>> Start RECORDS FOR THE EXERCISE
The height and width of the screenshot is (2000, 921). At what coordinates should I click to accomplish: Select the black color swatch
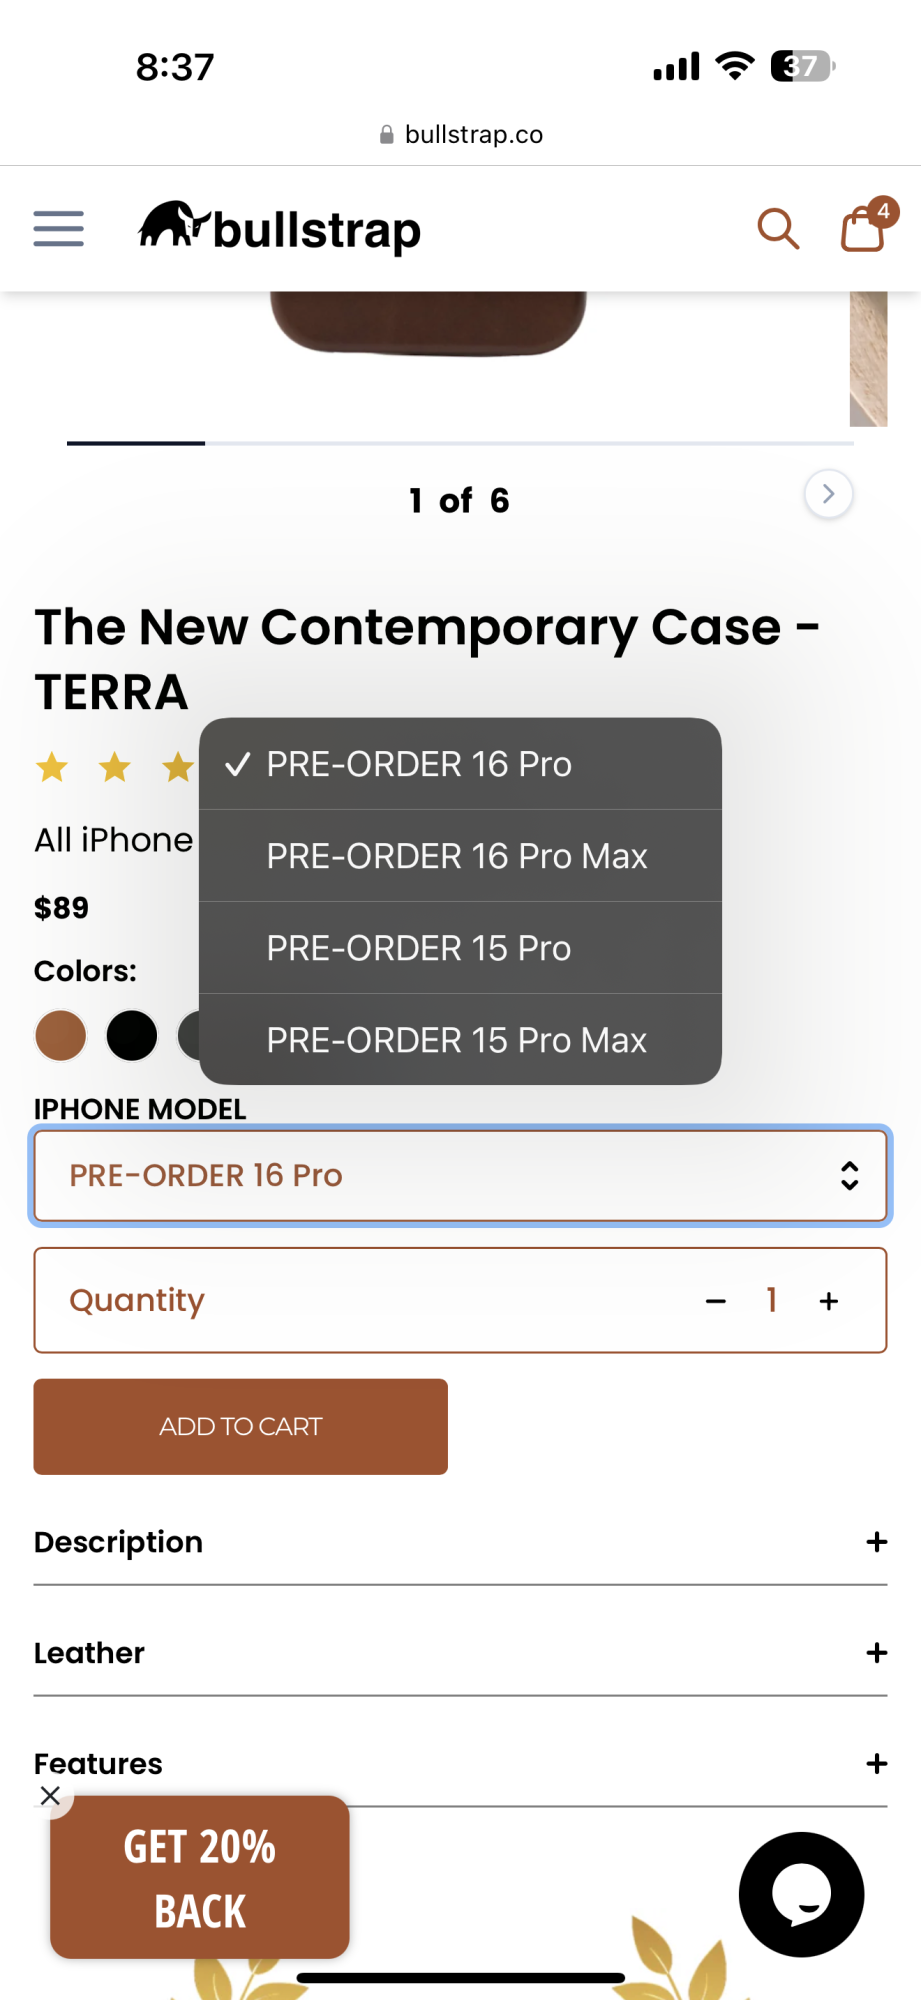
>> End RECORDS FOR THE EXERCISE
>> Start RECORDS FOR THE EXERCISE
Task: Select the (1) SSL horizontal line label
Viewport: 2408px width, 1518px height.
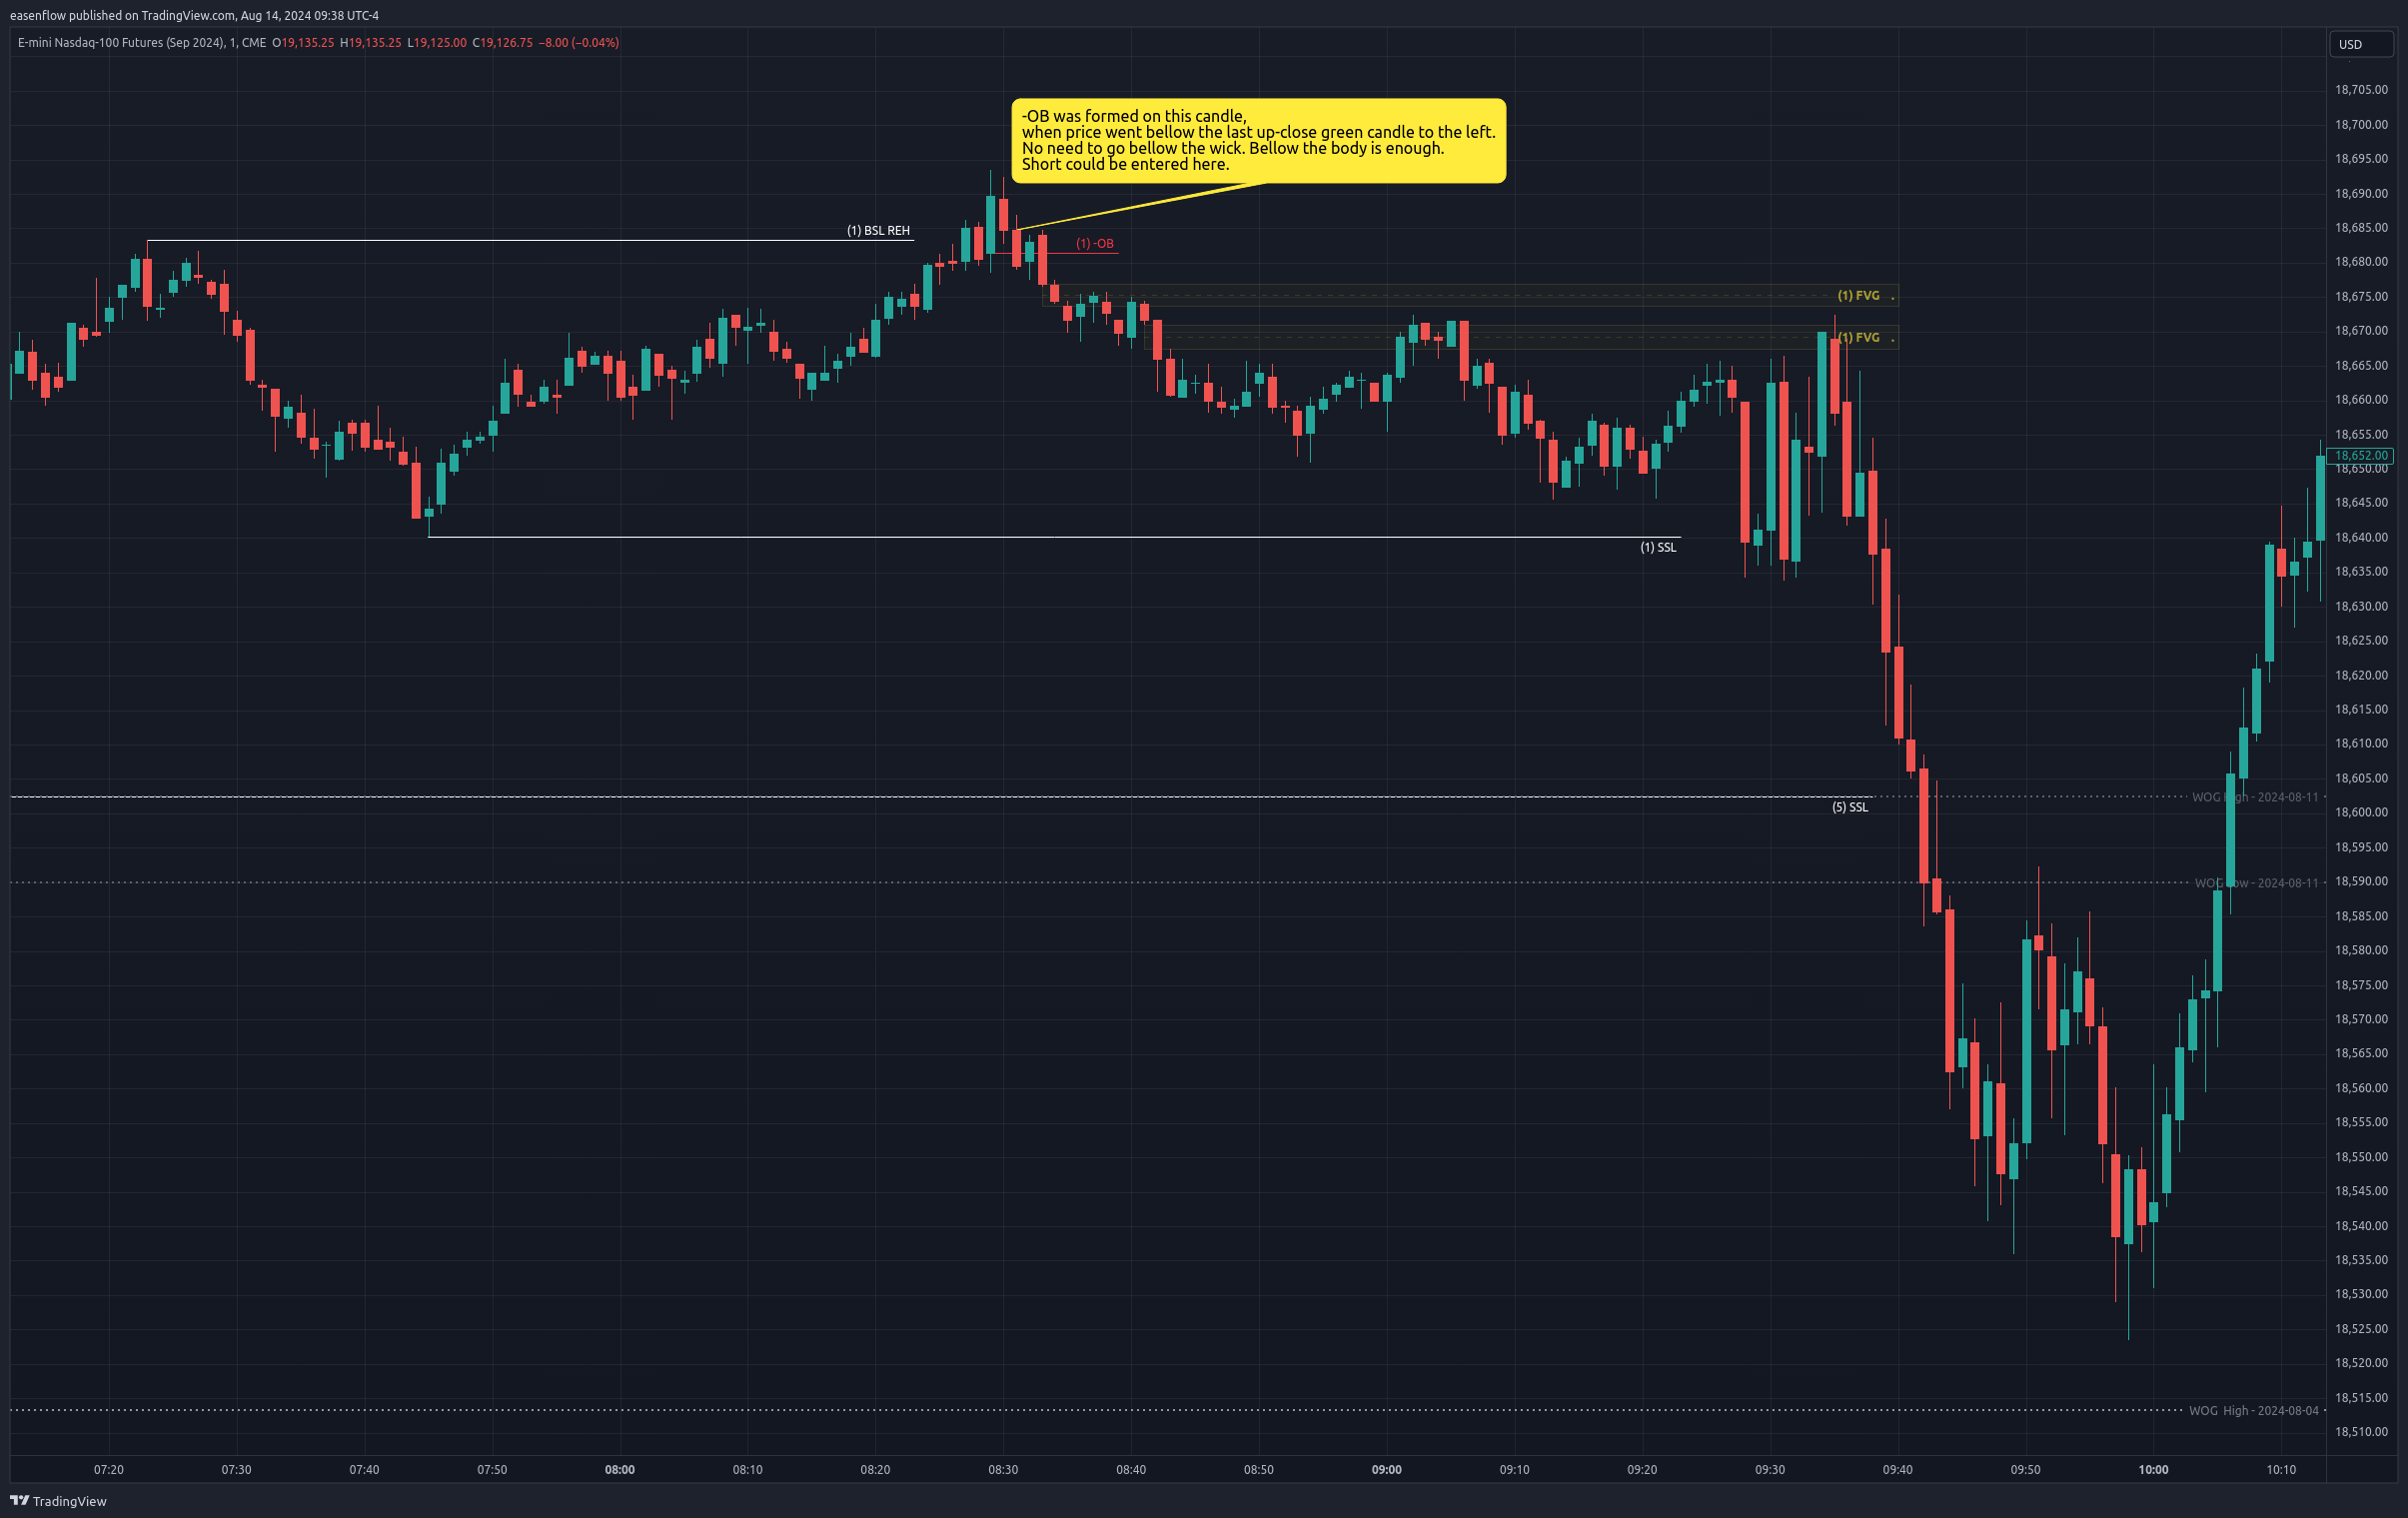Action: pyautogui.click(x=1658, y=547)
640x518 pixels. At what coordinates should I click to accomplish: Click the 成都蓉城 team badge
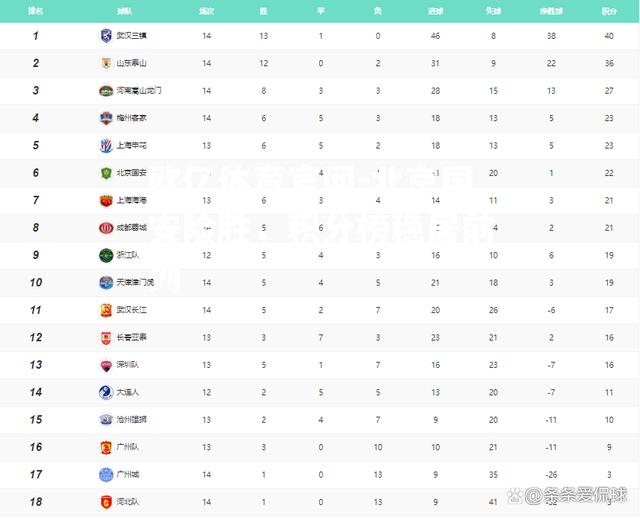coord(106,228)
>> End RECORDS FOR THE EXERCISE
THE TASK: Reproduce the entries starting with the line containing "Task: Select the" and going on through the line containing "coord(106,228)", leaving the pictures out of your answer.

RESPONSE:
Task: Select the (1) SSL horizontal line label
Viewport: 2408px width, 1518px height.
Action: pyautogui.click(x=1658, y=547)
640x518 pixels. At what coordinates should I click to accomplish: Click the 成都蓉城 team badge
coord(106,228)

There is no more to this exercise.